Ketika dunia politik gunjang-ganjing akibat keluarnya putusan MA yang membatalkan keputusan KPU dalam penentuan perhitungan kursi tahap kedua, kini dunia hukum kembali akan menjadi sorotan masyarakat beberapa hari ke depan, pasalnya adalah dibatalkannya keputusan yang membebas Prita Mulia Sari lewat keputusan sela Pengadilan Negeri Tangerang oleh Pengadilan Tinggi Banten tanggal 25 Juni lalu, alasan pembatalan adalah karena adanya perbedaan tafsir terhadap masa berlakunya Undang Undang ITE (Informasi Transaksi Elektronik).

Petunjuk Tugas:
A - Menurut bacaan, pengadilan mana yang membatalkan keputusan yang membebaskan Prita Mulia Sari?
B - Salin ulang seluruh bagian bacaan mulai dari "Ketika dunia politik" sampai ke "(Informasi Transaksi Elektronik).", dan ganti "keputusan sela" dengan "putusan sela".

Bagian Dataset:
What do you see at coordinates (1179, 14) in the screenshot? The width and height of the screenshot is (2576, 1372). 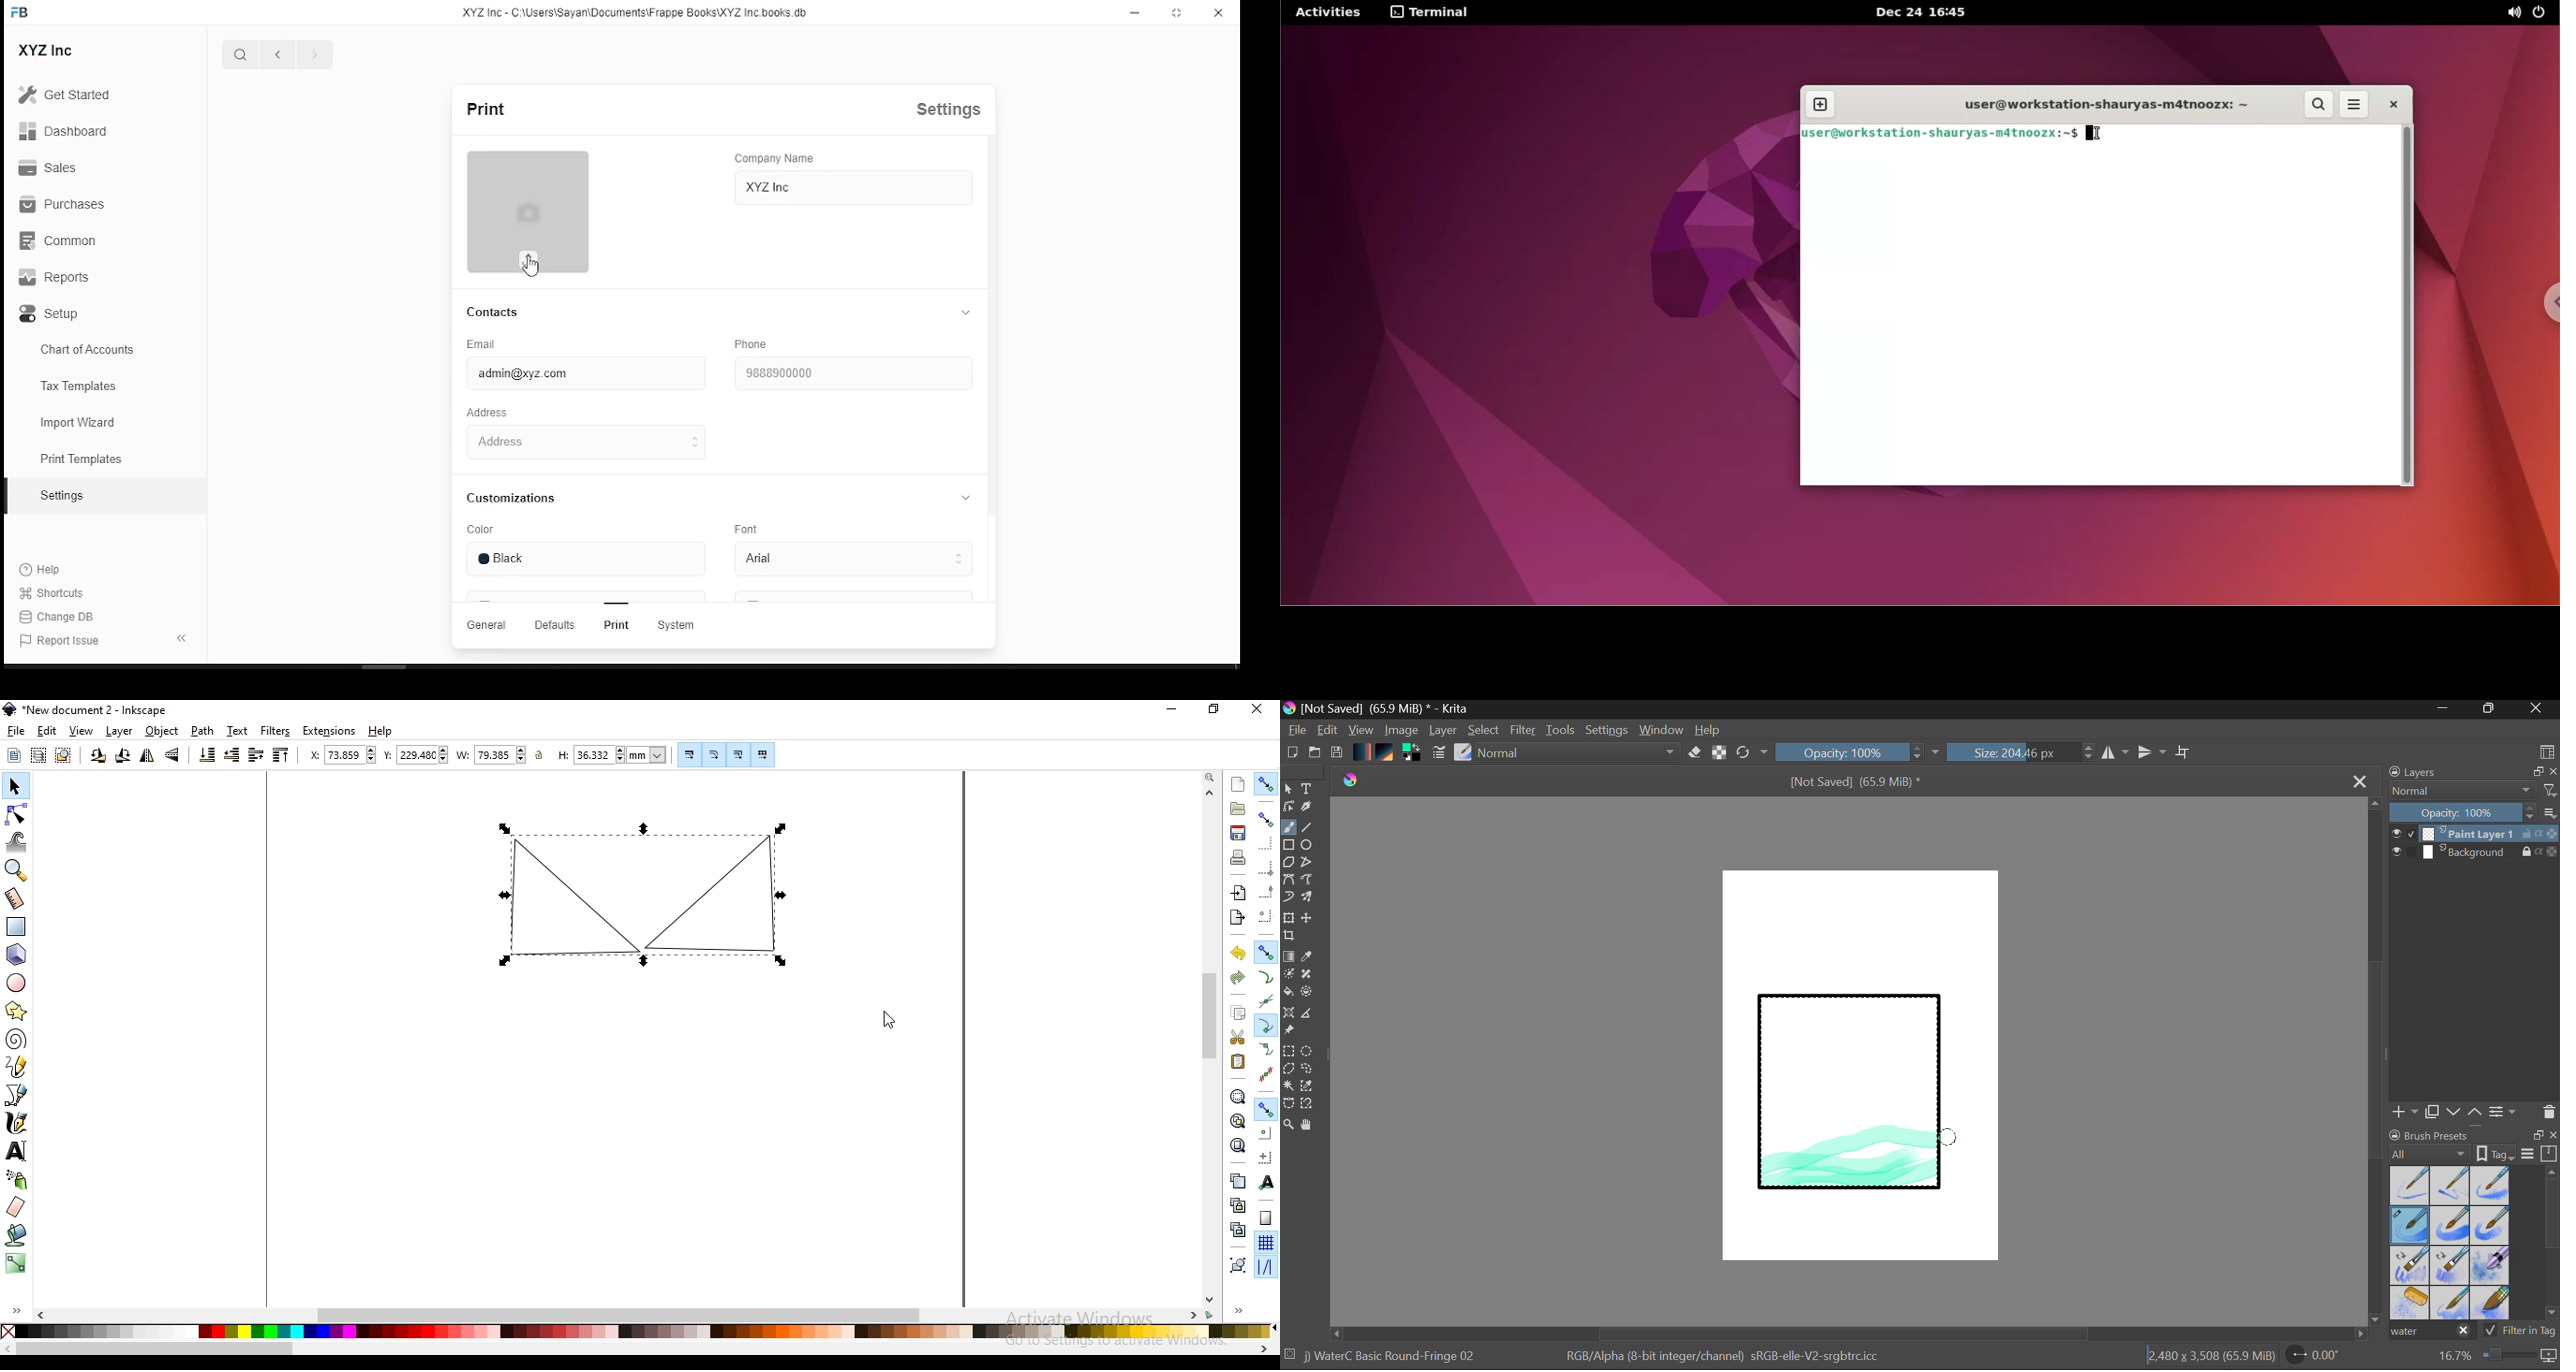 I see `Maximize` at bounding box center [1179, 14].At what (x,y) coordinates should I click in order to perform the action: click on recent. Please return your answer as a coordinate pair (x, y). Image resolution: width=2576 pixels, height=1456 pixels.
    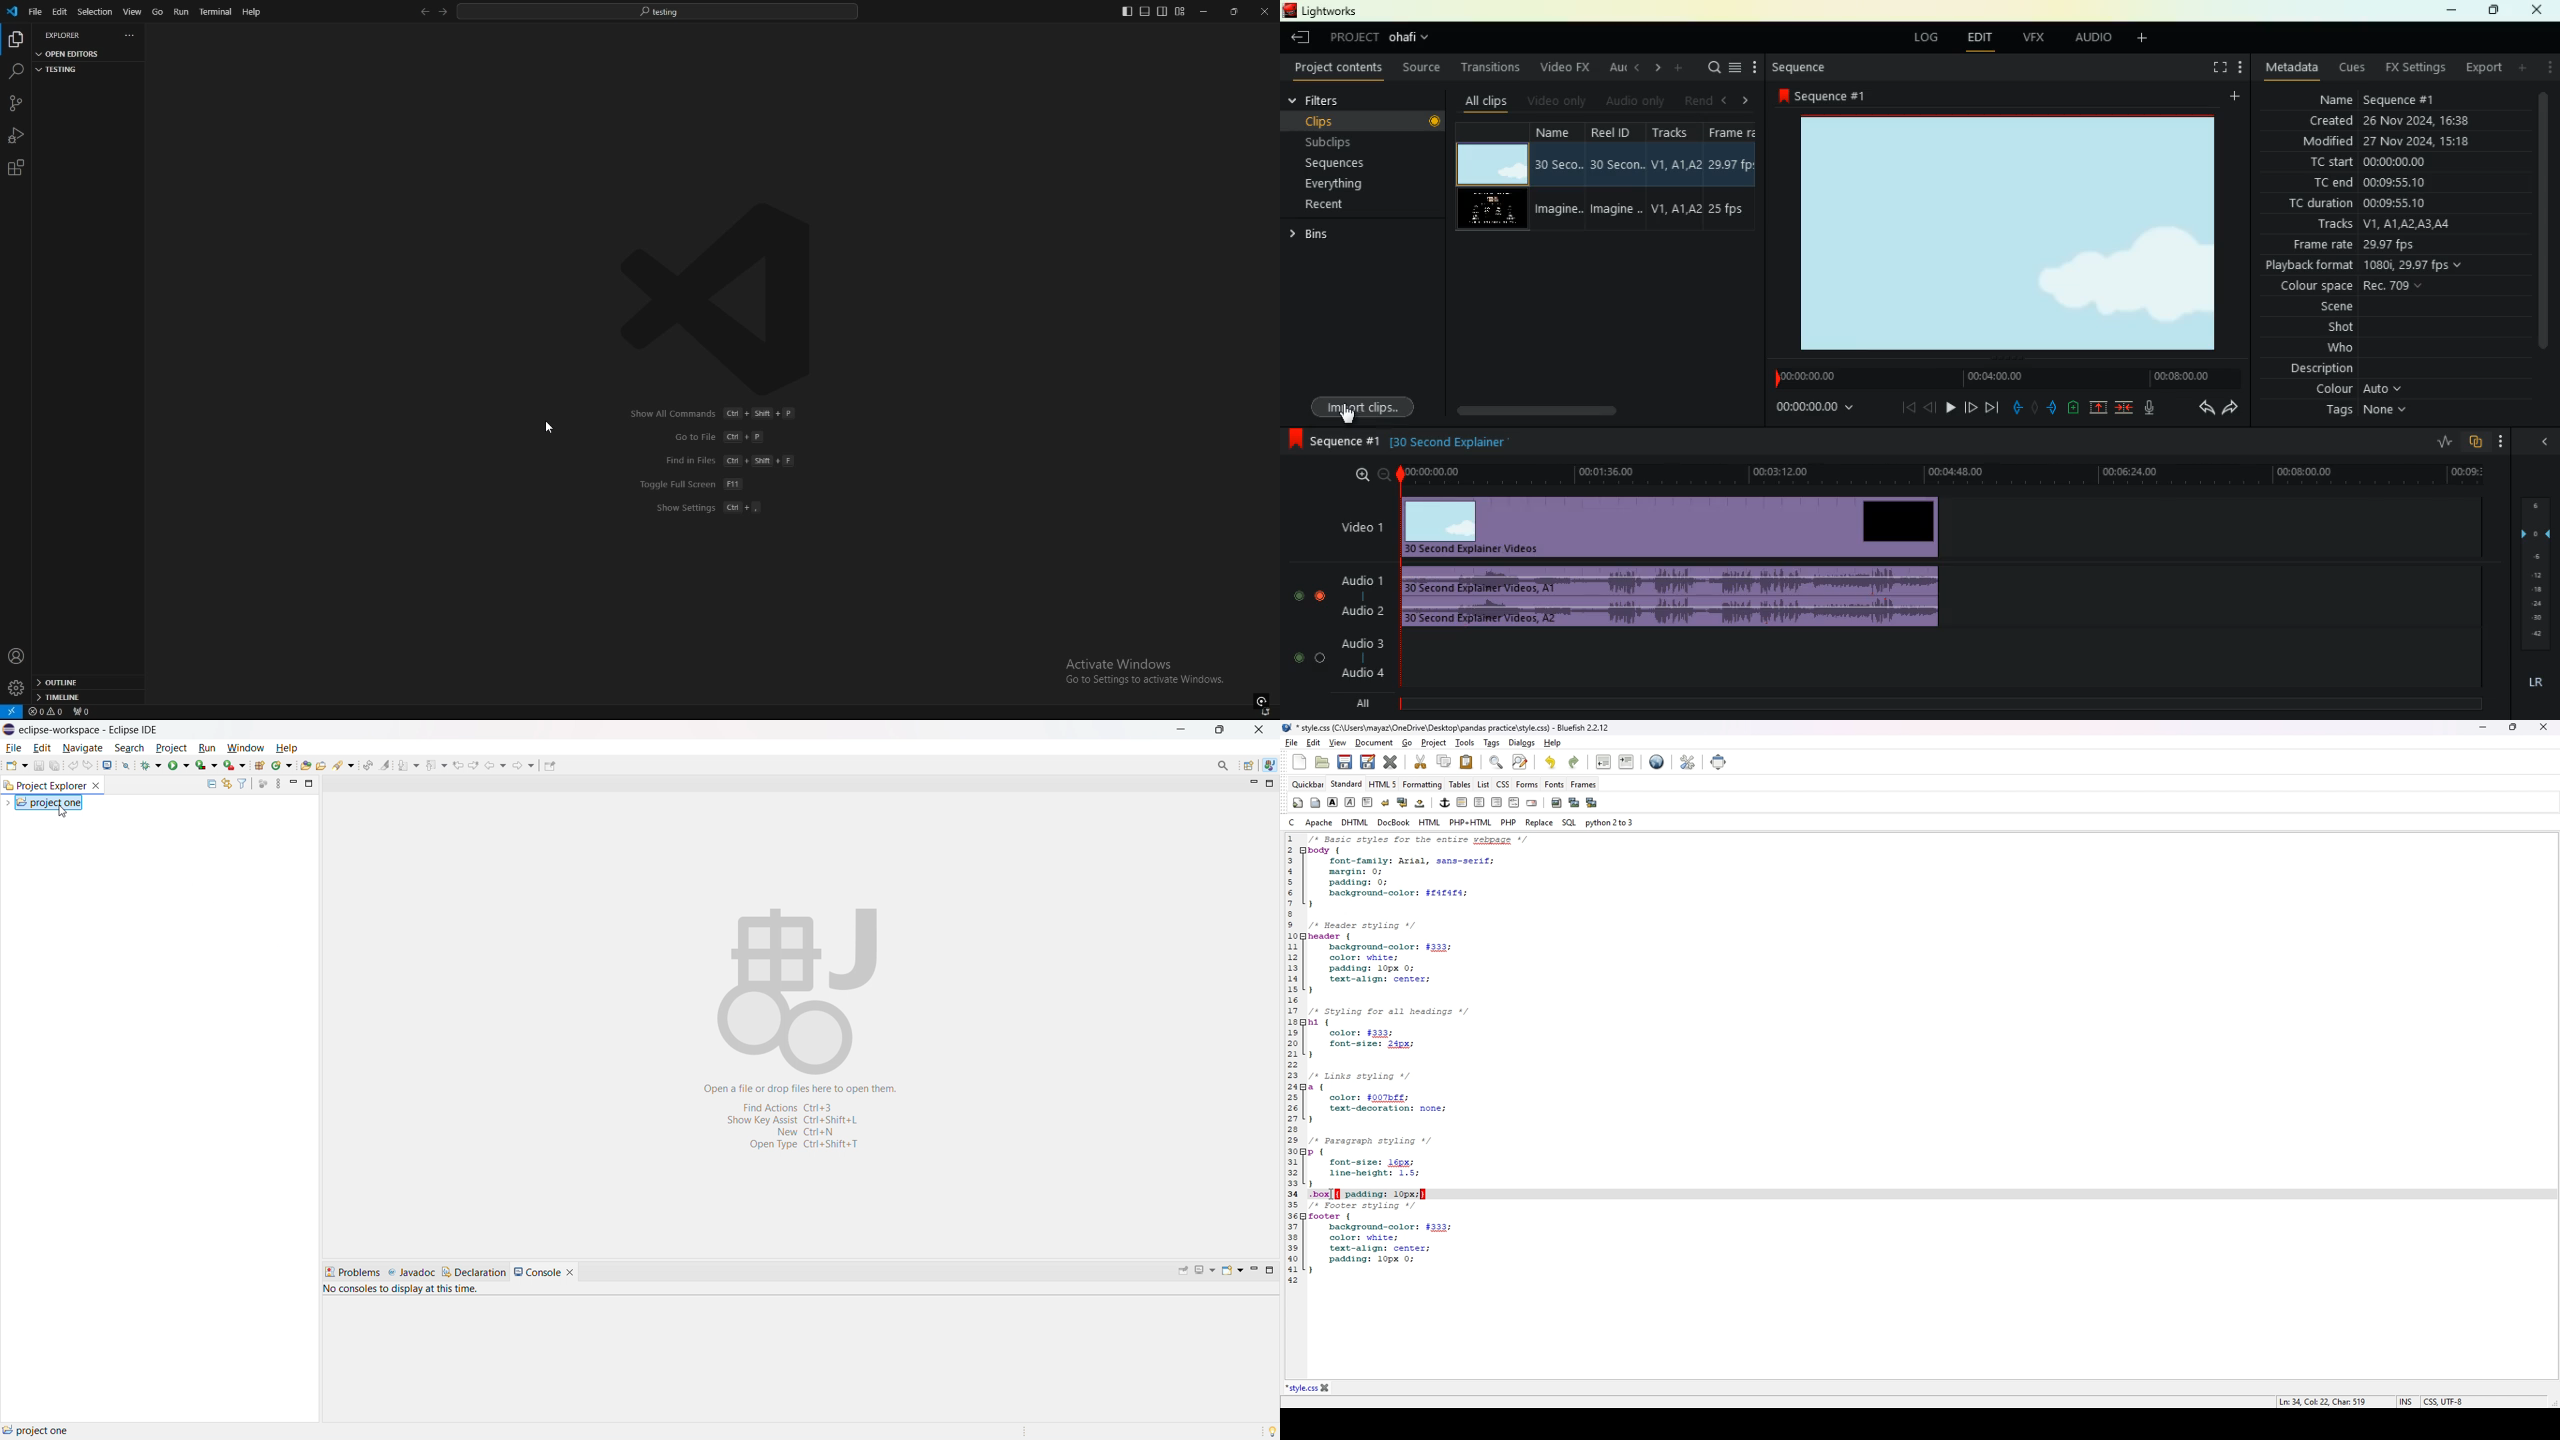
    Looking at the image, I should click on (1341, 204).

Jawaban Tiap Tugas:
A - Pengadilan Tinggi Banten

B -
Ketika dunia politik gunjang-ganjing akibat keluarnya putusan MA yang membatalkan keputusan KPU dalam penentuan perhitungan kursi tahap kedua, kini dunia hukum kembali akan menjadi sorotan masyarakat beberapa hari ke depan, pasalnya adalah dibatalkannya keputusan yang membebas Prita Mulia Sari lewat putusan sela Pengadilan Negeri Tangerang oleh Pengadilan Tinggi Banten tanggal 25 Juni lalu, alasan pembatalan adalah karena adanya perbedaan tafsir terhadap masa berlakunya Undang Undang ITE (Informasi Transaksi Elektronik).